▶ PROBLEM TO SOLVE: Word for word, print the entries that follow.

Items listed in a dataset
▶

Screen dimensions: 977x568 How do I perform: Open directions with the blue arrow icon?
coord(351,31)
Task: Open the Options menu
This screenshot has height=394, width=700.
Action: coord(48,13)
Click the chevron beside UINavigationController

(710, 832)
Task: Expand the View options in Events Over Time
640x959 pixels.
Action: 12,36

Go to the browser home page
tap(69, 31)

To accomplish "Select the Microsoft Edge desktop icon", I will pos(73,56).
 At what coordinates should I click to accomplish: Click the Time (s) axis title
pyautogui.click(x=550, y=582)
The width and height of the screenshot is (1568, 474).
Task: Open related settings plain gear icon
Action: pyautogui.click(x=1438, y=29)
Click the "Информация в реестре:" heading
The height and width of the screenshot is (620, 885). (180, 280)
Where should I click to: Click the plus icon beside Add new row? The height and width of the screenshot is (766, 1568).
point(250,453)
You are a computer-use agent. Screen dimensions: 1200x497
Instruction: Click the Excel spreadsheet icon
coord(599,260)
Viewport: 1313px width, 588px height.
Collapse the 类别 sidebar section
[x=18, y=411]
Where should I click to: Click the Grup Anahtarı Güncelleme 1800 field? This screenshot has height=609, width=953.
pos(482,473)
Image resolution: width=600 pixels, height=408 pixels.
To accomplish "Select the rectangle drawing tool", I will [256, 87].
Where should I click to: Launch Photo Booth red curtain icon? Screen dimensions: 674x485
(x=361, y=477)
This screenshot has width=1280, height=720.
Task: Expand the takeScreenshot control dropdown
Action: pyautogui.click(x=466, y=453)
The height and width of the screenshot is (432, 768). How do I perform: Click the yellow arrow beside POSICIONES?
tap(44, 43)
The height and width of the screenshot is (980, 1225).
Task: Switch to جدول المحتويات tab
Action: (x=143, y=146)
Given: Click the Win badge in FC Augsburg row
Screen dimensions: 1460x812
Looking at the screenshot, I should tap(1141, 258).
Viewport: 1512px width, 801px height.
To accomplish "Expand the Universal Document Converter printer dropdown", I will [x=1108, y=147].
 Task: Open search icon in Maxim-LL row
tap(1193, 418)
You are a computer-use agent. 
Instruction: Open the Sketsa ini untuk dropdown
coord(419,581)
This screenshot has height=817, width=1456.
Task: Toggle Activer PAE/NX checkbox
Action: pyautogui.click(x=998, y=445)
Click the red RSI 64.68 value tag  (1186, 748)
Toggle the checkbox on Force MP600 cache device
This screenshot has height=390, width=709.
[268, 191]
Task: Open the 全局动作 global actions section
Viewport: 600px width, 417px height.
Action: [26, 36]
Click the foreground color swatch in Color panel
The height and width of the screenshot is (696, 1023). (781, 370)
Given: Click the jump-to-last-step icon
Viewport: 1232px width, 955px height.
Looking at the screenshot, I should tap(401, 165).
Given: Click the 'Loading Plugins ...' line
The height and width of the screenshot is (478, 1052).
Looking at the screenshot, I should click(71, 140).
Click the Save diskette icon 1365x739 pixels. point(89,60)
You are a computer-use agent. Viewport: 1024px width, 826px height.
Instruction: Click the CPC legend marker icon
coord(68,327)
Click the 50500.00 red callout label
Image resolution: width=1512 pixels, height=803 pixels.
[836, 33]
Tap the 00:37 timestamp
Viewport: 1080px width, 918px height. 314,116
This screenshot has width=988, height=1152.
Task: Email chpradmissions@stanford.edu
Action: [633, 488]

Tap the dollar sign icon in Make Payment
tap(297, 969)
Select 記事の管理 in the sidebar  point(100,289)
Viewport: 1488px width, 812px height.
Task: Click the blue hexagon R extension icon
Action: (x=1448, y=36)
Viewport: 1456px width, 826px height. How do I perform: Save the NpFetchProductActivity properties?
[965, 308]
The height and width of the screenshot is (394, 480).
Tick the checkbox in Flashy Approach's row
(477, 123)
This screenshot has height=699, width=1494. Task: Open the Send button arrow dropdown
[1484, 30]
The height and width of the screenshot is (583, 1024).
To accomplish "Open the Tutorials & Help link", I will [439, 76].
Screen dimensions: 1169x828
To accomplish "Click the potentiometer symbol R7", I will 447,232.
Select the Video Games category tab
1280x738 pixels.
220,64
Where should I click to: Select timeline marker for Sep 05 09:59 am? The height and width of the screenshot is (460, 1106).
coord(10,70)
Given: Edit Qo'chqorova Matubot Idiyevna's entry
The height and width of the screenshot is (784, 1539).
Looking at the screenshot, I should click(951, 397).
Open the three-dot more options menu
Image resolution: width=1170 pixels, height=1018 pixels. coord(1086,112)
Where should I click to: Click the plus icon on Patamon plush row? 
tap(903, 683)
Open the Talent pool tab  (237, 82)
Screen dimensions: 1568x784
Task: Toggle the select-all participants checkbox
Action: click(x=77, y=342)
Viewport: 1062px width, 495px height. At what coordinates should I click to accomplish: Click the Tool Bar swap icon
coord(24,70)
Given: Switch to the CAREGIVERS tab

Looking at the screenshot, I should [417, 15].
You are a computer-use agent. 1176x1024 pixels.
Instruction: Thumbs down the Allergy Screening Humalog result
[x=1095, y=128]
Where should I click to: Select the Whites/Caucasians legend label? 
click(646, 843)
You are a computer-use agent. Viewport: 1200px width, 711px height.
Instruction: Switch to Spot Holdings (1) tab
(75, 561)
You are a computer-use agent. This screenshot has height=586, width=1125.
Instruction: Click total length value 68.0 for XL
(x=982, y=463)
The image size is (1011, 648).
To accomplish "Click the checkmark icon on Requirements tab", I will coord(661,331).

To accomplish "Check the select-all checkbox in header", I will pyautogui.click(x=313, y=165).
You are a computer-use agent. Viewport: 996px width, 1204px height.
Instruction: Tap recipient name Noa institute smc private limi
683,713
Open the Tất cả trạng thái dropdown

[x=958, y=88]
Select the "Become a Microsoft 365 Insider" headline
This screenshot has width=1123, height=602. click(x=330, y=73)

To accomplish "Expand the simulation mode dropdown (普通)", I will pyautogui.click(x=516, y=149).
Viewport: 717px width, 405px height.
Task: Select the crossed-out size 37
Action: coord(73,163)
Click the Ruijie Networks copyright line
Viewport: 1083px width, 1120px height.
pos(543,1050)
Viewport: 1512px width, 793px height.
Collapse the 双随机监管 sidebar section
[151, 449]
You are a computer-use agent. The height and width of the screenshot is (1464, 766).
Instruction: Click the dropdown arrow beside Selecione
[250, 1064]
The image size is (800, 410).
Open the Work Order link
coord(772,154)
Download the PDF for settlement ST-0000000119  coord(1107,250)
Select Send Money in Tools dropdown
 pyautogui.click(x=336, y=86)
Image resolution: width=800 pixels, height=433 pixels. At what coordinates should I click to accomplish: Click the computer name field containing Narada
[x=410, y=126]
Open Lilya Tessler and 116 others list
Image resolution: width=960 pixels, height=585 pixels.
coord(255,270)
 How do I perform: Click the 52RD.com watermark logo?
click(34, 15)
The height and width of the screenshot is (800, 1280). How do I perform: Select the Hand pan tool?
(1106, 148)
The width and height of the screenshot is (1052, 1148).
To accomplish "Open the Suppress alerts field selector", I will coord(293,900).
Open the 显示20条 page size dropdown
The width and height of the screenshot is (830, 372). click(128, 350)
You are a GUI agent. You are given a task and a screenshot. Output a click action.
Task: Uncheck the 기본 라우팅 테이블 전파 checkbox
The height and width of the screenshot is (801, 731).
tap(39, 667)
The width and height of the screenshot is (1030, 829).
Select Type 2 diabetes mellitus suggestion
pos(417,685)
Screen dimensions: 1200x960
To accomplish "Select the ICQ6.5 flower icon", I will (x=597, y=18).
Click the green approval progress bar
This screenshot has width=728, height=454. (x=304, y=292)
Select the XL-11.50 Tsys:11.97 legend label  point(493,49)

◀

▶ RESULT:
Screen dimensions: 977x568 How do I perform: Open directions with the blue arrow icon?
coord(351,31)
Task: Open the Options menu
This screenshot has height=394, width=700.
Action: coord(48,13)
Click the chevron beside UINavigationController

(710, 832)
Task: Expand the View options in Events Over Time
640x959 pixels.
Action: 12,36

Go to the browser home page
tap(69, 31)

To accomplish "Select the Microsoft Edge desktop icon", I will pos(73,56).
 At what coordinates should I click to accomplish: Click the Time (s) axis title
pyautogui.click(x=550, y=582)
The width and height of the screenshot is (1568, 474).
Task: Open related settings plain gear icon
Action: pyautogui.click(x=1438, y=29)
Click the "Информация в реестре:" heading
The height and width of the screenshot is (620, 885). (180, 280)
Where should I click to: Click the plus icon beside Add new row? The height and width of the screenshot is (766, 1568).
point(250,453)
You are a computer-use agent. Screen dimensions: 1200x497
Instruction: Click the Excel spreadsheet icon
coord(599,260)
Viewport: 1313px width, 588px height.
Collapse the 类别 sidebar section
[x=18, y=411]
Where should I click to: Click the Grup Anahtarı Güncelleme 1800 field? This screenshot has height=609, width=953.
pos(482,473)
Image resolution: width=600 pixels, height=408 pixels.
To accomplish "Select the rectangle drawing tool", I will [256, 87].
Where should I click to: Launch Photo Booth red curtain icon? Screen dimensions: 674x485
(x=361, y=477)
This screenshot has width=1280, height=720.
Task: Expand the takeScreenshot control dropdown
Action: pyautogui.click(x=466, y=453)
The height and width of the screenshot is (432, 768). How do I perform: Click the yellow arrow beside POSICIONES?
tap(44, 43)
The height and width of the screenshot is (980, 1225).
Task: Switch to جدول المحتويات tab
Action: (x=143, y=146)
Given: Click the Win badge in FC Augsburg row
Screen dimensions: 1460x812
Looking at the screenshot, I should tap(1141, 258).
Viewport: 1512px width, 801px height.
To accomplish "Expand the Universal Document Converter printer dropdown", I will [x=1108, y=147].
 Task: Open search icon in Maxim-LL row
tap(1193, 418)
You are a computer-use agent. 
Instruction: Open the Sketsa ini untuk dropdown
coord(419,581)
This screenshot has height=817, width=1456.
Task: Toggle Activer PAE/NX checkbox
Action: pyautogui.click(x=998, y=445)
Click the red RSI 64.68 value tag  (1186, 748)
Toggle the checkbox on Force MP600 cache device
This screenshot has height=390, width=709.
[268, 191]
Task: Open the 全局动作 global actions section
Viewport: 600px width, 417px height.
Action: [26, 36]
Click the foreground color swatch in Color panel
The height and width of the screenshot is (696, 1023). (781, 370)
Given: Click the jump-to-last-step icon
Viewport: 1232px width, 955px height.
Looking at the screenshot, I should tap(401, 165).
Given: Click the 'Loading Plugins ...' line
The height and width of the screenshot is (478, 1052).
Looking at the screenshot, I should click(71, 140).
Click the Save diskette icon 1365x739 pixels. point(89,60)
You are a computer-use agent. Viewport: 1024px width, 826px height.
Instruction: Click the CPC legend marker icon
coord(68,327)
Click the 50500.00 red callout label
Image resolution: width=1512 pixels, height=803 pixels.
[836, 33]
Tap the 00:37 timestamp
Viewport: 1080px width, 918px height. 314,116
This screenshot has width=988, height=1152.
Task: Email chpradmissions@stanford.edu
Action: [633, 488]

Tap the dollar sign icon in Make Payment
tap(297, 969)
Select 記事の管理 in the sidebar  point(100,289)
Viewport: 1488px width, 812px height.
Task: Click the blue hexagon R extension icon
Action: (x=1448, y=36)
Viewport: 1456px width, 826px height. How do I perform: Save the NpFetchProductActivity properties?
[965, 308]
The height and width of the screenshot is (394, 480).
Tick the checkbox in Flashy Approach's row
(477, 123)
This screenshot has height=699, width=1494. Task: Open the Send button arrow dropdown
[1484, 30]
The height and width of the screenshot is (583, 1024).
To accomplish "Open the Tutorials & Help link", I will [439, 76].
Screen dimensions: 1169x828
To accomplish "Click the potentiometer symbol R7", I will 447,232.
Select the Video Games category tab
1280x738 pixels.
220,64
Where should I click to: Select timeline marker for Sep 05 09:59 am? The height and width of the screenshot is (460, 1106).
coord(10,70)
Given: Edit Qo'chqorova Matubot Idiyevna's entry
The height and width of the screenshot is (784, 1539).
Looking at the screenshot, I should click(951, 397).
Open the three-dot more options menu
Image resolution: width=1170 pixels, height=1018 pixels. coord(1086,112)
Where should I click to: Click the plus icon on Patamon plush row? 
tap(903, 683)
Open the Talent pool tab  (237, 82)
Screen dimensions: 1568x784
Task: Toggle the select-all participants checkbox
Action: click(x=77, y=342)
Viewport: 1062px width, 495px height. At what coordinates should I click to accomplish: Click the Tool Bar swap icon
coord(24,70)
Given: Switch to the CAREGIVERS tab

Looking at the screenshot, I should [417, 15].
You are a computer-use agent. 1176x1024 pixels.
Instruction: Thumbs down the Allergy Screening Humalog result
[x=1095, y=128]
Where should I click to: Select the Whites/Caucasians legend label? 
click(646, 843)
You are a computer-use agent. Viewport: 1200px width, 711px height.
Instruction: Switch to Spot Holdings (1) tab
(75, 561)
You are a computer-use agent. This screenshot has height=586, width=1125.
Instruction: Click total length value 68.0 for XL
(x=982, y=463)
The image size is (1011, 648).
To accomplish "Click the checkmark icon on Requirements tab", I will coord(661,331).

To accomplish "Check the select-all checkbox in header", I will pyautogui.click(x=313, y=165).
You are a computer-use agent. Viewport: 996px width, 1204px height.
Instruction: Tap recipient name Noa institute smc private limi
683,713
Open the Tất cả trạng thái dropdown

[x=958, y=88]
Select the "Become a Microsoft 365 Insider" headline
This screenshot has width=1123, height=602. click(x=330, y=73)

To accomplish "Expand the simulation mode dropdown (普通)", I will pyautogui.click(x=516, y=149).
Viewport: 717px width, 405px height.
Task: Select the crossed-out size 37
Action: coord(73,163)
Click the Ruijie Networks copyright line
Viewport: 1083px width, 1120px height.
pos(543,1050)
Viewport: 1512px width, 793px height.
Collapse the 双随机监管 sidebar section
[151, 449]
You are a computer-use agent. The height and width of the screenshot is (1464, 766).
Instruction: Click the dropdown arrow beside Selecione
[250, 1064]
The image size is (800, 410).
Open the Work Order link
coord(772,154)
Download the PDF for settlement ST-0000000119  coord(1107,250)
Select Send Money in Tools dropdown
 pyautogui.click(x=336, y=86)
Image resolution: width=800 pixels, height=433 pixels. At what coordinates should I click to accomplish: Click the computer name field containing Narada
[x=410, y=126]
Open Lilya Tessler and 116 others list
Image resolution: width=960 pixels, height=585 pixels.
coord(255,270)
 How do I perform: Click the 52RD.com watermark logo?
click(34, 15)
The height and width of the screenshot is (800, 1280). How do I perform: Select the Hand pan tool?
(1106, 148)
The width and height of the screenshot is (1052, 1148).
To accomplish "Open the Suppress alerts field selector", I will coord(293,900).
Open the 显示20条 page size dropdown
The width and height of the screenshot is (830, 372). click(128, 350)
You are a GUI agent. You are given a task and a screenshot. Output a click action.
Task: Uncheck the 기본 라우팅 테이블 전파 checkbox
The height and width of the screenshot is (801, 731).
tap(39, 667)
The width and height of the screenshot is (1030, 829).
Select Type 2 diabetes mellitus suggestion
pos(417,685)
Screen dimensions: 1200x960
To accomplish "Select the ICQ6.5 flower icon", I will (x=597, y=18).
Click the green approval progress bar
This screenshot has width=728, height=454. (x=304, y=292)
Select the XL-11.50 Tsys:11.97 legend label  point(493,49)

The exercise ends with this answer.